Rewrite the records beginning at the line that has "This screenshot has width=637, height=449." and stopping after the line that has "This screenshot has width=958, height=480.", putting "column heading" in place of "column header" and keeping all else unchanged.

··········

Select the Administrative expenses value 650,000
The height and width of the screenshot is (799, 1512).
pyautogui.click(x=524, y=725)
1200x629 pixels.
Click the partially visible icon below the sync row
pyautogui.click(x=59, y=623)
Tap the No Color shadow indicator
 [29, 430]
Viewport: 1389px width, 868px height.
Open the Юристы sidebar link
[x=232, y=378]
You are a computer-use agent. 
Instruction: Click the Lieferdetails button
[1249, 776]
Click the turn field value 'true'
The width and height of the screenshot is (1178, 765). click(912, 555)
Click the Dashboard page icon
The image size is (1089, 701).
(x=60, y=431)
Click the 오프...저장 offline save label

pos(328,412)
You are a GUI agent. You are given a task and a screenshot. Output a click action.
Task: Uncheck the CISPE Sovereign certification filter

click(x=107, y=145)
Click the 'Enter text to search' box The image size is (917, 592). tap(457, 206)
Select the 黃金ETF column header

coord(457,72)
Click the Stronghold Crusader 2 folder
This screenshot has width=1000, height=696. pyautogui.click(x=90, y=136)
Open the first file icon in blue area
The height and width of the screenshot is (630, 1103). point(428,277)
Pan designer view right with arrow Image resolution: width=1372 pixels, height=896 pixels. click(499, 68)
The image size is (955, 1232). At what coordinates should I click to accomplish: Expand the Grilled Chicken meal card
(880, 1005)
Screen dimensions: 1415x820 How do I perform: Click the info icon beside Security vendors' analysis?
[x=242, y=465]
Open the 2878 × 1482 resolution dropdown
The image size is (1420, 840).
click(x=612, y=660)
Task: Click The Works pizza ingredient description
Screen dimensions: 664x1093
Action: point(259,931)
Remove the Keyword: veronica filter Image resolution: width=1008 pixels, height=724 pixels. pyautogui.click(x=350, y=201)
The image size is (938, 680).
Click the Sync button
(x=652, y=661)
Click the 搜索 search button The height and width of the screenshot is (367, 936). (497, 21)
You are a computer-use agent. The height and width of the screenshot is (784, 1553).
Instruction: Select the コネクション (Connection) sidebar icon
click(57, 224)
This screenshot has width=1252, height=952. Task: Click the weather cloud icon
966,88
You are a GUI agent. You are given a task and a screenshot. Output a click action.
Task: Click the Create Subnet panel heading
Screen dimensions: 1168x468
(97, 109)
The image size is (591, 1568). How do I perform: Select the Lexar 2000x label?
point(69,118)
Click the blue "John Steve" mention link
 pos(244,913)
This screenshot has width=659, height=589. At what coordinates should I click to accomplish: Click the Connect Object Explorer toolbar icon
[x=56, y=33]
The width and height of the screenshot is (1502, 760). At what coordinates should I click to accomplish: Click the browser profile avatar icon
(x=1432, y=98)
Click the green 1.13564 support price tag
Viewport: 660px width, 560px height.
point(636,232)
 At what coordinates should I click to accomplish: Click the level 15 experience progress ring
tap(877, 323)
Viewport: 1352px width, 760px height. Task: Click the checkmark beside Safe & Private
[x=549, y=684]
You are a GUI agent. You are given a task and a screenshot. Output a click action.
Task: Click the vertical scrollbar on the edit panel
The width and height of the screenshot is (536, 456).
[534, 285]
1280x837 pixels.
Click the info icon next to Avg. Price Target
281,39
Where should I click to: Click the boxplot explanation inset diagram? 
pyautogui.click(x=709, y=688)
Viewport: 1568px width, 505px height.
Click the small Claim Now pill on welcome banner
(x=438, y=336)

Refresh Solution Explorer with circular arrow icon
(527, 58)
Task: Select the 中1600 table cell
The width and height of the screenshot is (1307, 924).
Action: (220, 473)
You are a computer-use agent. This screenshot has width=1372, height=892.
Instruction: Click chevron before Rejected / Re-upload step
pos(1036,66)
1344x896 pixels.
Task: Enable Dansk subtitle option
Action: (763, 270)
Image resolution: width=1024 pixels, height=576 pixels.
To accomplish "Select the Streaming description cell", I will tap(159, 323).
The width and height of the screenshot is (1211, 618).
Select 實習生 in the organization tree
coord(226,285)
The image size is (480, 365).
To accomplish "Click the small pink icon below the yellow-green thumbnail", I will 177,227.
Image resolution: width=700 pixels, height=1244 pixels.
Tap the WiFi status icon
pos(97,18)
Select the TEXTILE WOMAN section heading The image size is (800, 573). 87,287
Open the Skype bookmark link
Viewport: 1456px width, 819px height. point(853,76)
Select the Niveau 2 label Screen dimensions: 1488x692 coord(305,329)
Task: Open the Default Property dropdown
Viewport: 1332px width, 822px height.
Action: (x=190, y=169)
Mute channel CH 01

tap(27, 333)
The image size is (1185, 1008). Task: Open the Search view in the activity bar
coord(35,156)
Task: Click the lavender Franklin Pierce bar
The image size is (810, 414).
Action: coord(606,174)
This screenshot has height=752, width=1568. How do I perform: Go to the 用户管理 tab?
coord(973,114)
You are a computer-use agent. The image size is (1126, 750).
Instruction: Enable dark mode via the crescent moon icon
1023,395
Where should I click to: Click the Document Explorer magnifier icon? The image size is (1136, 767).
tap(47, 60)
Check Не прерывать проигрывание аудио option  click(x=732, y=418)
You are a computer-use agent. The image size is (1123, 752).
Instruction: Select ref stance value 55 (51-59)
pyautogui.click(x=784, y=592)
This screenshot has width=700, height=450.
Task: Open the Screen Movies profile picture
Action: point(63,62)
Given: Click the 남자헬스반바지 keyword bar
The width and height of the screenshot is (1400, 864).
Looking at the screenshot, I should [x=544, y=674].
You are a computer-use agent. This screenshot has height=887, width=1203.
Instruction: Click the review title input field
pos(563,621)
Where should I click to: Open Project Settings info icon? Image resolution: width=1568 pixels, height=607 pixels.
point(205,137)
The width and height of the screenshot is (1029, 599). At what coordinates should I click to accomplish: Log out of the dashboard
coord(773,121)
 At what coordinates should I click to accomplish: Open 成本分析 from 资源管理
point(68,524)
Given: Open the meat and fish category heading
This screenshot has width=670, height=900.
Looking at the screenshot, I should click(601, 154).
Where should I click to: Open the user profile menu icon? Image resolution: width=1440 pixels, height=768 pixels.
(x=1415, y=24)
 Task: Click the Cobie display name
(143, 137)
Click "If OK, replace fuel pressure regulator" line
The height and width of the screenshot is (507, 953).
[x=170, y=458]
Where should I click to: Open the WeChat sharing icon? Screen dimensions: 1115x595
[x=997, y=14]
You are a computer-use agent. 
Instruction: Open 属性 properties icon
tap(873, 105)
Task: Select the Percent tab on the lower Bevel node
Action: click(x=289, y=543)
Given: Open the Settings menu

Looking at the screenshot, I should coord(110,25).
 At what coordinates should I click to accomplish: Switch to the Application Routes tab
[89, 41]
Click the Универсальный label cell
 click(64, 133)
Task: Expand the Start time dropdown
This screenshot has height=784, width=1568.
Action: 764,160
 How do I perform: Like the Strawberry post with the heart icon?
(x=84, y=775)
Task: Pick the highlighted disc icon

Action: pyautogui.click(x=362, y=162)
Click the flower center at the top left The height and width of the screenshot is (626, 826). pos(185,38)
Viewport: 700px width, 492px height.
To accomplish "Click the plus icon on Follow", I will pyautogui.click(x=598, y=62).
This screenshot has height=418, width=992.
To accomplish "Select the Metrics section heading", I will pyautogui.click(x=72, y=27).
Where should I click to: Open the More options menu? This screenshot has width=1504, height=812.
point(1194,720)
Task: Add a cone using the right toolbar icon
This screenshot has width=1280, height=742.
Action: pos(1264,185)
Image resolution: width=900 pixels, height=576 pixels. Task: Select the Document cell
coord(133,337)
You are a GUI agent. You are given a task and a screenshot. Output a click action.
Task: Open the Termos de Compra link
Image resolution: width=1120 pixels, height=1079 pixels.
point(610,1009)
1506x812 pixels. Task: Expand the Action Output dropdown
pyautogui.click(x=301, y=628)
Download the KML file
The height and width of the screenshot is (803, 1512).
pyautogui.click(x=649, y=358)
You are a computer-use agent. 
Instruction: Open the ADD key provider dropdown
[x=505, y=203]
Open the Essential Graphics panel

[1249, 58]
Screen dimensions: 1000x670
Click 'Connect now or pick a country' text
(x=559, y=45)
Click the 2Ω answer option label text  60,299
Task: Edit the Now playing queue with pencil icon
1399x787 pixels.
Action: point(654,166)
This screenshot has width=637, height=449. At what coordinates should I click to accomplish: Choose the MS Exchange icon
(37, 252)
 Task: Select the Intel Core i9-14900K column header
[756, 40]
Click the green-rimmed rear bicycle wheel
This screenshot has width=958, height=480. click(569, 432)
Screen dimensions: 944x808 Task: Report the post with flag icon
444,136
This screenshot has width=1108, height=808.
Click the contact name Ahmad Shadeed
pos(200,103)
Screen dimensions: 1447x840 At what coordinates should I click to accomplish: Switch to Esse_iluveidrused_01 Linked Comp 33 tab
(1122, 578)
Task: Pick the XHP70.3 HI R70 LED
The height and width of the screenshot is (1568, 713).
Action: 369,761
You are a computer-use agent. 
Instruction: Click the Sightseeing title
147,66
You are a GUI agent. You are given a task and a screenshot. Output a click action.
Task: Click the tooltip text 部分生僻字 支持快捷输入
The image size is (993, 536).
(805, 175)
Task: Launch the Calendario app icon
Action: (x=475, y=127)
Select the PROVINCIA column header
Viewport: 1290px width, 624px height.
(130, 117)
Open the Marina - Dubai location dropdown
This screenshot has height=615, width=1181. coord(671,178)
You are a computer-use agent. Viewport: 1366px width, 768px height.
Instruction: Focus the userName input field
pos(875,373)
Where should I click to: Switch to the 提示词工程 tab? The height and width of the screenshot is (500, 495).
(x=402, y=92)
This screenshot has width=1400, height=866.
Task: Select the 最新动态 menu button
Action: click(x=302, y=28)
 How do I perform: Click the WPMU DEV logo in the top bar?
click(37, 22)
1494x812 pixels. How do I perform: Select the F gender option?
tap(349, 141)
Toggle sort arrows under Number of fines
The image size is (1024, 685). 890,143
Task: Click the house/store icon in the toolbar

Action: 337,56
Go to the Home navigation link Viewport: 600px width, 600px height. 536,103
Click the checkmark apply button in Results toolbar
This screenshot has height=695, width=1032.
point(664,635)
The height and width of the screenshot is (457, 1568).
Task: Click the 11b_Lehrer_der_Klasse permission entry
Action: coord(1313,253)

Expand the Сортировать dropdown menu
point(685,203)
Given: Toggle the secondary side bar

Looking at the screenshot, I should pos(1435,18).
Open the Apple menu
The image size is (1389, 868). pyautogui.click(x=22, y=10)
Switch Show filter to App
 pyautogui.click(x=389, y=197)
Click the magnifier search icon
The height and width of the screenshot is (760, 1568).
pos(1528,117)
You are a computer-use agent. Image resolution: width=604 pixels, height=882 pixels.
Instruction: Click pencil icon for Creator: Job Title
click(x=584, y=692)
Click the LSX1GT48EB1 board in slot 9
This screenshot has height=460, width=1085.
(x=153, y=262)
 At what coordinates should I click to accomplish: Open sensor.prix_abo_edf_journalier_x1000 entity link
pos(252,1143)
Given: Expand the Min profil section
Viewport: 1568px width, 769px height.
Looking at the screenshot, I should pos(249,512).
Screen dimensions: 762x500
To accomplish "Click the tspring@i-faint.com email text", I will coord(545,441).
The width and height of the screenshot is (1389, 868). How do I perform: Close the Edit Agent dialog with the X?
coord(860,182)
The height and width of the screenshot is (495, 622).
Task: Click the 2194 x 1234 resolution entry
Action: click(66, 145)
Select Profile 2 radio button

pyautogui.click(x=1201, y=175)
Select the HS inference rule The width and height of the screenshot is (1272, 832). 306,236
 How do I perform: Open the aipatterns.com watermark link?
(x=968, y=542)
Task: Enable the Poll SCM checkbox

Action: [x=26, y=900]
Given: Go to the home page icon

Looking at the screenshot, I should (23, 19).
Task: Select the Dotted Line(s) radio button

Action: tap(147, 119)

··········

SOLUTION TO THE PROBLEM:
This screenshot has width=637, height=449. At what coordinates should I click to accomplish: Choose the MS Exchange icon
(37, 252)
 Task: Select the Intel Core i9-14900K column heading
[756, 40]
Click the green-rimmed rear bicycle wheel
This screenshot has width=958, height=480. click(569, 432)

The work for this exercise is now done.